Because the shelter is a nonprofit organization, fundraising programs help with expenses. One of the fundraising efforts in place is called the roadrunner fund. Many of the cats and dogs that come through their doors are in immediate need of critical medical attention. This fund covers the expenses needed to pay outside veterinarians and continue treatment for ill and abused animals.
Businesses, individuals and families can sponsor a dog or cat kennel at the shelter. In order to sponsor a kennel, the group or individual will make the donation, and an honorary plaque will be placed on the kennel that they have decided to sponsor.
In addition to these fundraising efforts, individuals can make general donations online or in person at the shelters.
There are many volunteer opportunities through KCPP. Volunteers walk dogs, work at fundraising events, help with paperwork, collect donations, drive animals to veterinary appointments and socialize with the animals in the shelters.
Christy Weinhold, first-year non-profit leadership major, is a regular volunteer at KCPP.
“I volunteered for dog rescues back at home in Saint Louis, so before I got to Jewell, I looked for a rescue to volunteer at. It is a humbling experience that is extremely educational while giving me a sense of my home life,” said Weinhold.
Weinhold usually walks dogs when she goes to volunteer at the shelter. The dogs were the main reason for her choosing to volunteer at KCPP.
“My favorite part of KCPP is the organization that they have achieved,” said Weinhold.
When Weinhold volunteers at KCPP, all she has to do is look at the white board that they have at the shelter, which displays information about all of the animals, and determine which dog most needs a walk. She said that she gets to work at her own pace and really spend quality time with the dogs.
“KCPP has specific leashes, a certain way to walk the dog and a strict policy to make sure the animals do not come in contact with each other. Their organization has made a big difference in the dogs’ behavior and likelihood to be adopted,” said Weinhold.

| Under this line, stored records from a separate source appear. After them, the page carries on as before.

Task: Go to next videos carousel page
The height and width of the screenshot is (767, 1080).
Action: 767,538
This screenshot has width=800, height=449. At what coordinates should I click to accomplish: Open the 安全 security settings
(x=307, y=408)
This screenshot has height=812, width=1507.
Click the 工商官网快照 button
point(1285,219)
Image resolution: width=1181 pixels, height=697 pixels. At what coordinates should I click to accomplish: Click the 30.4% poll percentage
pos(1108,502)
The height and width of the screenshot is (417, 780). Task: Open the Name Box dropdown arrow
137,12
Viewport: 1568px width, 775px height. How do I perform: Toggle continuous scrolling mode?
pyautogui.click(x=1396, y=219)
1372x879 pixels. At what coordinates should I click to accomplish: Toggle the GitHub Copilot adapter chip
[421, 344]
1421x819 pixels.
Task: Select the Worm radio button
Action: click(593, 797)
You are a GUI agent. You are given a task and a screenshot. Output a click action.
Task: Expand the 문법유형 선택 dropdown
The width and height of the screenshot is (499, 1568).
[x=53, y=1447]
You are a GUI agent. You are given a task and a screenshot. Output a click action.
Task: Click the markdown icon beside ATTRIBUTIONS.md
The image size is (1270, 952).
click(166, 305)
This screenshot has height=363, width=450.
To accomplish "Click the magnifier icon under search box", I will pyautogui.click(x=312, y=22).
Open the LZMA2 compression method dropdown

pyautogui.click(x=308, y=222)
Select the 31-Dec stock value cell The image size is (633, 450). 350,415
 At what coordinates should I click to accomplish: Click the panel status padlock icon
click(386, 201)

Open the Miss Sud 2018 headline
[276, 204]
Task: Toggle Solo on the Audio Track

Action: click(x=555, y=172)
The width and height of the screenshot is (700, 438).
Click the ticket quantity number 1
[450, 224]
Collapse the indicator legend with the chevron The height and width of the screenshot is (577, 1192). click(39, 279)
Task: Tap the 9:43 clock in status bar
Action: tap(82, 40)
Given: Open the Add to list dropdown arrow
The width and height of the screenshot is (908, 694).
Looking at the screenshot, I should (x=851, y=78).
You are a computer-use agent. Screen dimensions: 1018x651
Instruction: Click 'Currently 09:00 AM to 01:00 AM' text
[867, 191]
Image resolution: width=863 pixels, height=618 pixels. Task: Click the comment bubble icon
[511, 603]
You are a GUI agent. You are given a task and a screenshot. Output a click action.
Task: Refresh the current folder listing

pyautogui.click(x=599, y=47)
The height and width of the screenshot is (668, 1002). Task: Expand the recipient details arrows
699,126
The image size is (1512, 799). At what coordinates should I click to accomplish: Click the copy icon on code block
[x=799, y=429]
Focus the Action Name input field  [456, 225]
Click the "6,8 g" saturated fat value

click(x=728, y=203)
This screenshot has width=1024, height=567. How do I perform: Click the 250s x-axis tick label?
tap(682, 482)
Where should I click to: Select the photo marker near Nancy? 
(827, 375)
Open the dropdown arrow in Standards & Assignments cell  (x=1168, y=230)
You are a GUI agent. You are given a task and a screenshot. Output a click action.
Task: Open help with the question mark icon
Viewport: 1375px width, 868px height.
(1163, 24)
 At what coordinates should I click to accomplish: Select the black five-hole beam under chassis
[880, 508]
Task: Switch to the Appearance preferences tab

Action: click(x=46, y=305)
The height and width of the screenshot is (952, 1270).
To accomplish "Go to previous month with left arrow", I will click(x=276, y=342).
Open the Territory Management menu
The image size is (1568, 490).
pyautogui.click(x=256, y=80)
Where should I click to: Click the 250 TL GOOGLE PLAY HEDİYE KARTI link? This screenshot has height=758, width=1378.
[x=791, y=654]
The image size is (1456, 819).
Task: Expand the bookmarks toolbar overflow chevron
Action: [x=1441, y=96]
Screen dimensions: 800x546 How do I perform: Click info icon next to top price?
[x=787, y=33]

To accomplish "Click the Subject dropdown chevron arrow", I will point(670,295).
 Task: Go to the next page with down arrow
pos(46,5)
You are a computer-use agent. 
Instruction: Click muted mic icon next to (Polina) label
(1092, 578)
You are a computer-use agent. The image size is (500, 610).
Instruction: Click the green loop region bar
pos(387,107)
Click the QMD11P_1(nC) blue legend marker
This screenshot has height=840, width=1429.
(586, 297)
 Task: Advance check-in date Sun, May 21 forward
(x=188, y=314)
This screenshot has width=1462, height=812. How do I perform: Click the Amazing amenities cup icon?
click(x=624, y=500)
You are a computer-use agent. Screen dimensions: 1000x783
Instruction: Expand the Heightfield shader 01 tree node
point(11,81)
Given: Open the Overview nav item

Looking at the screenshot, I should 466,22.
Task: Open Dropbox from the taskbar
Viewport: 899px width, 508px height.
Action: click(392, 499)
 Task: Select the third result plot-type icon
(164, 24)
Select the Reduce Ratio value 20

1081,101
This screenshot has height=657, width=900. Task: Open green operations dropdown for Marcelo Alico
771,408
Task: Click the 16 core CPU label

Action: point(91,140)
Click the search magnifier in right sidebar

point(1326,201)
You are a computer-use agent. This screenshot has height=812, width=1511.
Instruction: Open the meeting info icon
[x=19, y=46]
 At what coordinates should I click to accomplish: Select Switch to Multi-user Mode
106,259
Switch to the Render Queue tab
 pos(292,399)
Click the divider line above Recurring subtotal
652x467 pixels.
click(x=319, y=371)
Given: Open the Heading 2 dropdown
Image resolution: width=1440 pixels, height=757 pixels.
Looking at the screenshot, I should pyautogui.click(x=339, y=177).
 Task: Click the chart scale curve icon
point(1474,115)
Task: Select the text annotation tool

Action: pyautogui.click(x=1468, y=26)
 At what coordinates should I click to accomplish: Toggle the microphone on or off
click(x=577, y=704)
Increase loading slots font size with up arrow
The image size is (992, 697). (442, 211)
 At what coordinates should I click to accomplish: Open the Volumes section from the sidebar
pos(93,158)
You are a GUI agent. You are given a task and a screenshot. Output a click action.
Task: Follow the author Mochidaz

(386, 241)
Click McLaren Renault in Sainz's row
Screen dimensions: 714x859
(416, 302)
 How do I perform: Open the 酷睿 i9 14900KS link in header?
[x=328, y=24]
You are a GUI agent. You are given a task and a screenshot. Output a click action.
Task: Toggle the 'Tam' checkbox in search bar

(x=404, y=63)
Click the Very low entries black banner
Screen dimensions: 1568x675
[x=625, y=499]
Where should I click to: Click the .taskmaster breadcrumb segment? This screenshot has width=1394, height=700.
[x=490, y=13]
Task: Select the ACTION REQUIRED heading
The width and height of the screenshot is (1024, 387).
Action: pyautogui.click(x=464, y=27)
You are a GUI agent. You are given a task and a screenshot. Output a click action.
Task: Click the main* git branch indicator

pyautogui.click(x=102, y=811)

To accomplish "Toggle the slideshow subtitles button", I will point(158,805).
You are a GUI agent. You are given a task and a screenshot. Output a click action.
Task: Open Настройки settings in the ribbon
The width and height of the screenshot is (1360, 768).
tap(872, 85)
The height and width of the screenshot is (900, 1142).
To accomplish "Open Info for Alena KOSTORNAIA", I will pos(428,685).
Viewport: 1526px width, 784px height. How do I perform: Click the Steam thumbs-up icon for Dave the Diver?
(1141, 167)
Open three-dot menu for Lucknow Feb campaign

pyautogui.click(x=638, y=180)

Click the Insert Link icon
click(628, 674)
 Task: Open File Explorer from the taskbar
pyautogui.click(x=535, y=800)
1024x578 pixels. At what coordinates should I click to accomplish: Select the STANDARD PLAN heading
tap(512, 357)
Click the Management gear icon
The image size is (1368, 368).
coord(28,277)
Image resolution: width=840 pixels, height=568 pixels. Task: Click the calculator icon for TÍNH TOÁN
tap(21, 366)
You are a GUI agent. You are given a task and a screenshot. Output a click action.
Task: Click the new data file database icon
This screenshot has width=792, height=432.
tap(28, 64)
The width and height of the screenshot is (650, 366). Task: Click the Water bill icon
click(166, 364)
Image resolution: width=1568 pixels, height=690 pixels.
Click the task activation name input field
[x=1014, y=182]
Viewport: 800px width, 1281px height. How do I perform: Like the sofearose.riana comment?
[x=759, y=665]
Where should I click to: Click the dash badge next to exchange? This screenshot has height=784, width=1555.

Kelsey Jones, sophomore nursing and ACT-In major, adopted her kittens through KCPP. Her family adopted at the main center on Raytown Road. According to Jones, the employees at KCPP were very helpful throughout the process.
“[We were] led into a room where we were able to play with and get to know [the cats]. They also helped you with your decision by showing you which cats would work best for your home situation,” said Jones.
After you pick out your future pet, an on-staff veterinarian checks out the animal to make sure that it is in the best shape possible to be taken home.
“We had a very good experience there,” said Jones.